I have no idea how to do it when there are Big O on both sides.

I think I understand concept of big O notation but why is there Big O on both sides?

Answer 1

O(n)+constant = O(n) constant doesn't make much difference in this scenario so we can omit constant.

Answer 2

Here is the formal definition of big O notation:

f(n) = O(g(n)) means there are positive constants c and k, such that 0 ≤ f(n) ≤ cg(n) for all n ≥ k. The values of c and k must be fixed for the function f and must not depend on n. (big-O notation).

If your complexity is, for example, O(n^2), then you can guarantee that there is some value of n (greater than k) after which f(n) in no case will exceed c g(n).

Let's try to prove q(n) = f(n) + 7 is O(n), where f(n) is O(n):

1. From the definition, there exists a function f(n) such that f(n) ≤ c n for all n ≥ k.

2. Now, we want to prove q(n) is O(n). We prove this by contradiction. We say if q(n) is not O(n), there exist no k' and c' such that q(n) ≤ c' n for all n ≥ k' (original assumption). Now,

q(n) = f(n) + 7 ≤ c n + 7 for all n ≥ k ---- (1).

From the definition, c > 0 and k > 0. Now, (c + 1) n ≥ c n + 7 for all n ≥ max(k, 7), c > 0

=> (c + 1) n ≥ f(n) + 7 for all n ≥ max(k, 7), c > 0 (From eqn (1))

=> (c + 1) n ≥ q(n) for all n ≥ max(k, 7), c > 0 ----(2)

Substituting c' = c + 1 and k' = max(k, 7) in the above equation, we quickly find a contradiction:

c' n ≥ q(n) for all n ≥ k' (written as original assumption in step 2)

This is a contradiction in that our original assumption that no such values of c' and k' exist is violated. Hence, O(n) + 7 is O(n).

This completes your proof. Hope it helps!

EDIT: It is also sufficient to show that some k' and c' exist for our proof to work. We could simply skip the contradiction part.

Answer 3

This use of notation does not accord with the formal definition of big O notation, so it's not clear what level of formality the proof needs to be. Also, since the notation is not formal, it takes some interpretation to decide what actually needs to be proved.
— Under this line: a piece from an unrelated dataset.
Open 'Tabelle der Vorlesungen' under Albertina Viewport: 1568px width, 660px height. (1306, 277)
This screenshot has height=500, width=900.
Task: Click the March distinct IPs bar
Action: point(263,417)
I interpret this as asking for a proof that, given any function which is in O(n), if you add 7 to all of the values of that function, then the new function is also in O(n). More formally, for all f in O(n), the function g(n) = f(n) + 7 is also in O(n).

This can be proved straightforwardly from the definition:

1. We need to show that, for every f in O(n), the function g(n) = f(n) + 7 is also in O(n).
2. Since f is in O(n), there exist constants c and N such that for all n >= N, the value of f(n) <= cN.
3. It follows that g(n) = f(n) + 7 <= cN + 7 <= (c + 7)N for all n >= N, so long as N >= 1.

So given constants c and N proving f is in O(n), the constants (c + 7) and max(N, 1) work for proving that g is in O(n). QED.

Answer 4

The statement 7 + O(n) = O(n) does not make much sense. O : (ℕ → ℕ) → P(ℕ → ℕ) is a function that maps a function to a set of functions. You can not add seven to a set of functions. You could "include" it, but this is likely not what the expression aims to do.

What you likely need to do is proof that O(n+7) = O(n). You can proof that two sets are equal by proving that each element in the first set is a member of the second set, and each element in the second set is a member of the first set.

The set of functions that arises from O(n) is defined as each function g, such that for this g there exists an n₀ and a value k > 0, such that for all n∈ℕ with n > n₀, it holds that g(n)≤k×n. You thus need to proof that all these functions are a member of the set that arises from O(n+7), and vice versa.

Answer 5

Big O notation is applicable for asymptotically large value of n. Therefore constants make no change to the Big O notations.